Cecilia hatte nie geheiratet, zog aber die Kinder ihres jüngeren, zwanzig Jahre zuvor bei einem Autounfall ums Leben gekommenen Bruders auf. Nach dem Auszug der Kinder lebte Cecilia allein weiter.
Ich fühlte, ich müsse ihr mitteilen, ich würde kommen und sie in dieser Nacht besuchen. Sie klang angenehm überrascht und auch aufgeregt, meinte aber, ich solle mir nichts draus machen, wenn es nicht klappen würde.

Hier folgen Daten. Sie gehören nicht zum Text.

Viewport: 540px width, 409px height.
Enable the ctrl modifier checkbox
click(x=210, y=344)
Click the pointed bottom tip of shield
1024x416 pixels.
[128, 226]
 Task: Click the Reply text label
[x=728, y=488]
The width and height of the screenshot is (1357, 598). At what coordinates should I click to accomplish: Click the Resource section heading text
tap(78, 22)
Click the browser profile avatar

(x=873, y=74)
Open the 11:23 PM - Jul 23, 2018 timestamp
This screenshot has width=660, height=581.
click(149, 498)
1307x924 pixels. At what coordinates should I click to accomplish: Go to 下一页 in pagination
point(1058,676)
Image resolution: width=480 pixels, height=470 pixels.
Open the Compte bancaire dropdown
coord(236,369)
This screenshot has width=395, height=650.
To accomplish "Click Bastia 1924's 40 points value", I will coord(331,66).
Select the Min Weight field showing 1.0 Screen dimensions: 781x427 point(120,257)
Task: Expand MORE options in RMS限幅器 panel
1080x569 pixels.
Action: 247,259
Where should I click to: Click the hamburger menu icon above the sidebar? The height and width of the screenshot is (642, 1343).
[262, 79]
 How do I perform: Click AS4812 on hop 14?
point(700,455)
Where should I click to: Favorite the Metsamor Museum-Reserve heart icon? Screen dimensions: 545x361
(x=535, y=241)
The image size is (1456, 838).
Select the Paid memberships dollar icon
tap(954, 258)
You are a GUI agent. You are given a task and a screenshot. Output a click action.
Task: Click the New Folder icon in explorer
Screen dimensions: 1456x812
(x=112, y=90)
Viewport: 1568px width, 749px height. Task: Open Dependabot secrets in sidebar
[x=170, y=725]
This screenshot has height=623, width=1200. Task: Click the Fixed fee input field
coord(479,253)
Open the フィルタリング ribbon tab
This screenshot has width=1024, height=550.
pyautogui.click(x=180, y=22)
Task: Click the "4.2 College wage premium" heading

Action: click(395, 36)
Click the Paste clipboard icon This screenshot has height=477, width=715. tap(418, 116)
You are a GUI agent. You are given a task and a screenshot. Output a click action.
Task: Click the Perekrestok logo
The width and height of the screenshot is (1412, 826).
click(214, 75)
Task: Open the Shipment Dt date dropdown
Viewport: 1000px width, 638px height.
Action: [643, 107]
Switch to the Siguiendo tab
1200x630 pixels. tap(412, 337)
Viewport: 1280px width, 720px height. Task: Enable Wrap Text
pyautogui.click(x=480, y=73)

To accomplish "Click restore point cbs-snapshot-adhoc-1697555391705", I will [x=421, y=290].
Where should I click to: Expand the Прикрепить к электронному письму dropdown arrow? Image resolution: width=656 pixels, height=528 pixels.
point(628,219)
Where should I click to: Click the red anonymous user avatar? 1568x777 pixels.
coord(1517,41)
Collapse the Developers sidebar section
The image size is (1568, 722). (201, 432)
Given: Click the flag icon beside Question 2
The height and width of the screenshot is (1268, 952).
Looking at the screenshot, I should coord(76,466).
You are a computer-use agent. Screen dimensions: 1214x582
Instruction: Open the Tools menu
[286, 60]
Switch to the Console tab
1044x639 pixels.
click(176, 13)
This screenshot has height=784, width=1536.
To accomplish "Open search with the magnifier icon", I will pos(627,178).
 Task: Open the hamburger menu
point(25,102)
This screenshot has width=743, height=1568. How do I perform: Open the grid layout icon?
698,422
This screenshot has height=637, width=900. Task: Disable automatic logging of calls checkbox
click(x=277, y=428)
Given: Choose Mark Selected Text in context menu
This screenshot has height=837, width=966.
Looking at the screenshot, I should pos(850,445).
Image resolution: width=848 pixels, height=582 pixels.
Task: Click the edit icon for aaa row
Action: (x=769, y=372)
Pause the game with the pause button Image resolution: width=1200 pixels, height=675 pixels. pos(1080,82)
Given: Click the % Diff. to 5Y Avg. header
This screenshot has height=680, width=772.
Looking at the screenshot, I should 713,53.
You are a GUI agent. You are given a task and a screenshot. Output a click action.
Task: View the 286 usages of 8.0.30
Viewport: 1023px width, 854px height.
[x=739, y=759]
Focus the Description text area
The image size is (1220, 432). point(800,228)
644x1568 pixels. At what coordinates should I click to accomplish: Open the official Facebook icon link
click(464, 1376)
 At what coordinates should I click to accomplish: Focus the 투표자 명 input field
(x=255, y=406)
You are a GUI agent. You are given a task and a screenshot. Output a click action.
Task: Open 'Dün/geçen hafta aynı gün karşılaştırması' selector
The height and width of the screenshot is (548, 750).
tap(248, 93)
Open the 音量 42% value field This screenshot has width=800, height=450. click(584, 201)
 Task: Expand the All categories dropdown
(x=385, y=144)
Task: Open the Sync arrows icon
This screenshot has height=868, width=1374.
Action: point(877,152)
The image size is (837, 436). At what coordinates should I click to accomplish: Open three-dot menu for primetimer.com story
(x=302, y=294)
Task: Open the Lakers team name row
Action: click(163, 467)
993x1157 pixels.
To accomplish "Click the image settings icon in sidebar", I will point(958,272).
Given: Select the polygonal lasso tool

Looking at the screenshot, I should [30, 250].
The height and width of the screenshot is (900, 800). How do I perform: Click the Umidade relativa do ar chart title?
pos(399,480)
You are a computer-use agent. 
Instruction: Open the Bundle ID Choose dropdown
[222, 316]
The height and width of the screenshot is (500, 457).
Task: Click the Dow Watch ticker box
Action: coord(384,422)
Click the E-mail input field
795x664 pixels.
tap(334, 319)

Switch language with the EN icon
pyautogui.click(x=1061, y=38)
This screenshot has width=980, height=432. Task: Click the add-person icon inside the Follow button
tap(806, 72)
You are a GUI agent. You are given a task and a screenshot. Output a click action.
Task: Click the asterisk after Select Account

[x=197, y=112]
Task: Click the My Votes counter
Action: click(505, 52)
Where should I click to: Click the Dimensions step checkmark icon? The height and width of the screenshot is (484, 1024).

Immerhin, sagte sie, sei es Heiligabend und ich solle doch diese besondere Zeit mit meiner Familie verbringen.
All mein Besuch kam und zeitweilig vergaß ich darüber Cecilia, während wir das Beieinander genossen, Weihnachtslieder sangen, heiße Schokolade schlürften und uns an selbst gebackenen Weihnachtsplätzchen gütig taten. Es ging auf Mitternacht zu, als mir mein Cecilia gegebenes Versprechen wieder einfiel. Ich schämte mich, denn wir sangen gerade das Weihnachtslied „Nur aus Liebe verließ Er in dieser Nacht den Himmel“. Ich hätte dem mehr Beachtung schenken sollen, einer einsamen Seele ein wenig Himmel zu bringen.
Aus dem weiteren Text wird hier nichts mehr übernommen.